An innovative teacher education program that creates virtual classrooms for University of Wyoming students played a key role in a statewide teaching competition for high school students.

Lindsey Freeman, a UW assistant lecturer in the School of Teacher Education, leveraged UW’s Zoom subscription to connect with contestants from the agriculture shops at their high schools in a virtual classroom using Mursion augmented reality software. Each contestant in the Agricultural Education Teaching Contest presented a 15-minute teaching segment based on one of the learning activities from their submitted lesson plans to the Mursion avatars. Because of the COVID-19 pandemic, the competition had to be conducted online rather than in person.

The UW Trustees Education Initiative (TEI) made this tool available to the College of Education as a way to better prepare teaching candidates for field experiences and their teaching careers. This system not only enabled the contest to take place virtually, but it also enhanced the realism of the experience for the participants. Similar contests that take place in other states do not use the Mursion augmented reality software that is available at UW.

The UW College of Education’s Agricultural Education Program and Freeman organized the recent competition.

“I am interested in teaching, so it was fun seeing what that career could be like for me,” says Brooke Wright, a Worland High School sophomore who won the Agricultural Education Teaching Contest. “It made it seem like I was a real teacher and helped me see what our teachers have to go through. I liked it a lot, so it is a career I can see myself doing.”
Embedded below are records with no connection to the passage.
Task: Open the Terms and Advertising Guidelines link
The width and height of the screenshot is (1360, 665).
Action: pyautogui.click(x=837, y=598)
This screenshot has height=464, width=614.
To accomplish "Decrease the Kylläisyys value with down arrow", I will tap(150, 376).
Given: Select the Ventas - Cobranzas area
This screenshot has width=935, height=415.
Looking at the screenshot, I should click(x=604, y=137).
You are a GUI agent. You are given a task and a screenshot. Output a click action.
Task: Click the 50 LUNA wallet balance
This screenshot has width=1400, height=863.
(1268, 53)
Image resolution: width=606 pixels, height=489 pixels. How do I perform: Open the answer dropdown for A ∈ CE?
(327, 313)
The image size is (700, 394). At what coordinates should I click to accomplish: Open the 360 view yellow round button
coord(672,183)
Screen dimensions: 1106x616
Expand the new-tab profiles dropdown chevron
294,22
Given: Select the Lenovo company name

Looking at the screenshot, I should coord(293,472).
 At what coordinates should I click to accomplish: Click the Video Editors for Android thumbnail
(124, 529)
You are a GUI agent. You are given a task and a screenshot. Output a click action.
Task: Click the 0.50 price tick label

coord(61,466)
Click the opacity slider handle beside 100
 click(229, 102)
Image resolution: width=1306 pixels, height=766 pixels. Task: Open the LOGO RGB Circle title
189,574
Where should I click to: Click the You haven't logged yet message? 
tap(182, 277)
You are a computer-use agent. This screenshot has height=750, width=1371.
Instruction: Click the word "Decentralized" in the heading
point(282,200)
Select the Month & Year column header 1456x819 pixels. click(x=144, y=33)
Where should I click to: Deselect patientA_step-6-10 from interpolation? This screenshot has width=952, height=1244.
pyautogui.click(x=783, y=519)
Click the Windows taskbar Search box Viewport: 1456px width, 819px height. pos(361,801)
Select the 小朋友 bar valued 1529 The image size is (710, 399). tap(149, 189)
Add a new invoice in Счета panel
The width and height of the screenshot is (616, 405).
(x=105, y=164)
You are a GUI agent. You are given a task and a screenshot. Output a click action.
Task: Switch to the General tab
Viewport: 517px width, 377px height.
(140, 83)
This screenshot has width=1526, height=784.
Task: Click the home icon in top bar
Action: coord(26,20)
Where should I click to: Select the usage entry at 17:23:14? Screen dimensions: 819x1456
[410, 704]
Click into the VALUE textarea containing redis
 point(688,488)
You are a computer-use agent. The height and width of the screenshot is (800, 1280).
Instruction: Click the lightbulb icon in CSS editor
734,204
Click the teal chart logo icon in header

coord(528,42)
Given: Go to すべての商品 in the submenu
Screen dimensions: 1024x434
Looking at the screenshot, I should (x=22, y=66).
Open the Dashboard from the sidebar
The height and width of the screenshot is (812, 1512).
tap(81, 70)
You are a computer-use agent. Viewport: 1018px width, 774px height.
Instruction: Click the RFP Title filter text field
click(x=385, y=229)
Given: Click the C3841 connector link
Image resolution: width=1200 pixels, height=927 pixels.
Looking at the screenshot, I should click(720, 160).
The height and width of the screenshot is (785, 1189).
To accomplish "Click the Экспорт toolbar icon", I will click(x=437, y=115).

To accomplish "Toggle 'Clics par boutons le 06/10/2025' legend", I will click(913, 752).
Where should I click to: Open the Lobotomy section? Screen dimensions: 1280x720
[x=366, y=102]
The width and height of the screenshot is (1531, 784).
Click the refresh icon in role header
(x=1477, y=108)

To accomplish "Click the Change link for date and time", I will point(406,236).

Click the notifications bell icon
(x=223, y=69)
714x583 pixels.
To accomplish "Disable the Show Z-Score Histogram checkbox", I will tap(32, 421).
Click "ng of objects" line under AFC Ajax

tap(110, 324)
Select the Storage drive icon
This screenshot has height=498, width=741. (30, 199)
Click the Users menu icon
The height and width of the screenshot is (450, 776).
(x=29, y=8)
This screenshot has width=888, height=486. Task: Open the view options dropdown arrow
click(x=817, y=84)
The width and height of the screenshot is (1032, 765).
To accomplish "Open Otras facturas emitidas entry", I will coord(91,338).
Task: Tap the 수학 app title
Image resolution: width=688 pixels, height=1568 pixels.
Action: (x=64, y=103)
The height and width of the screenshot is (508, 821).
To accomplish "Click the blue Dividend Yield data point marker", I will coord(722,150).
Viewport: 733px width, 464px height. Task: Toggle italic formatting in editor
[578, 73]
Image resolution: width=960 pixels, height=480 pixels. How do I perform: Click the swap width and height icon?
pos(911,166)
The Mursion system provides a virtual classroom complete with four student avatars. These digital students can “see” the participant and the environment they are in, allowing them to react to the teachers and the lesson in real time. The behavior of the students creates an environment that mimics what a teacher might find in a real classroom. The student avatars will get off track and have side conversations, pull out a cellphone or speak without being called to answer a question.

“The virtual students in Mursion each have their own personalities and behave like real kids. Although the students in the competition only worked with the avatars for 15 minutes, they got to know their personalities,” Freeman says. “Mursion made it a more authentic experience for the students and ensured it was a teaching competition instead of just a teaching presentation.”

Luke Voss, a junior at Worland High School who finished third in the recent competition, also discussed the Mursion system.

“I had to tell students a couple of times to pay attention because they were doing random stuff,” he says. “I had to say their names and ask them to please pay attention, and they would get back on track.”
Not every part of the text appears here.